RECORDS TO USE:
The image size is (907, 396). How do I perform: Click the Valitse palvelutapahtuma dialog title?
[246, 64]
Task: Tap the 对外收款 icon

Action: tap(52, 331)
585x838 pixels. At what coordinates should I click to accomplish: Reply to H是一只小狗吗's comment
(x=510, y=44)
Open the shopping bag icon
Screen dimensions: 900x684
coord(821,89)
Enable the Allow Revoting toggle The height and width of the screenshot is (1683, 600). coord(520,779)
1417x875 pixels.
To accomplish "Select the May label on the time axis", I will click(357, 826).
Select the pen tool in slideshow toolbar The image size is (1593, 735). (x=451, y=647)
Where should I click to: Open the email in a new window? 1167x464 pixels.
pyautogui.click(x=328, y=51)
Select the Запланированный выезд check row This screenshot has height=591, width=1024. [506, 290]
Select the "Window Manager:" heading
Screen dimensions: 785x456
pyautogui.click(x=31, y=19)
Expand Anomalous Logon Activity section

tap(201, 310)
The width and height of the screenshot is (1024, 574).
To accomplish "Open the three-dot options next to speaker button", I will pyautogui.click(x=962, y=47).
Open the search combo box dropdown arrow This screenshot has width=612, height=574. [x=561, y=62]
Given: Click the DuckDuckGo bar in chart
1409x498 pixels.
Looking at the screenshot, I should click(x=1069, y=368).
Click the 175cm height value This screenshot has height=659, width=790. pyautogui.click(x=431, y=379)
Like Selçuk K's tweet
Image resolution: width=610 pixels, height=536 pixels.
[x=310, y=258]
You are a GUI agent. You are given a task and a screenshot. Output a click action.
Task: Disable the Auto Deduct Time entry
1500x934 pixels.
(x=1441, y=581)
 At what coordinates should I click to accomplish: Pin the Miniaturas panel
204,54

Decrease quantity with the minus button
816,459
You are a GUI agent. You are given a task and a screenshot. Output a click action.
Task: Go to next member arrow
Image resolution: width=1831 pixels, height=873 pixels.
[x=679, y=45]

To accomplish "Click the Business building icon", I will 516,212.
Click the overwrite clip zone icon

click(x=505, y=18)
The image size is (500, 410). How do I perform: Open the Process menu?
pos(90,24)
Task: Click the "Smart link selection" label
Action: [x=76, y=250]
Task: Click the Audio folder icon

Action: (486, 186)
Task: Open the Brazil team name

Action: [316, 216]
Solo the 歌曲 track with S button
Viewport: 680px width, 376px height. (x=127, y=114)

WHAT YOU ARE ASKED TO DO: Pick every line of the data that includes the string "will".

RESPONSE TO THE TASK:
To accomplish "Select the May label on the time axis", I will click(357, 826).
To accomplish "Open the three-dot options next to speaker button", I will pyautogui.click(x=962, y=47).
To accomplish "Click the Business building icon", I will 516,212.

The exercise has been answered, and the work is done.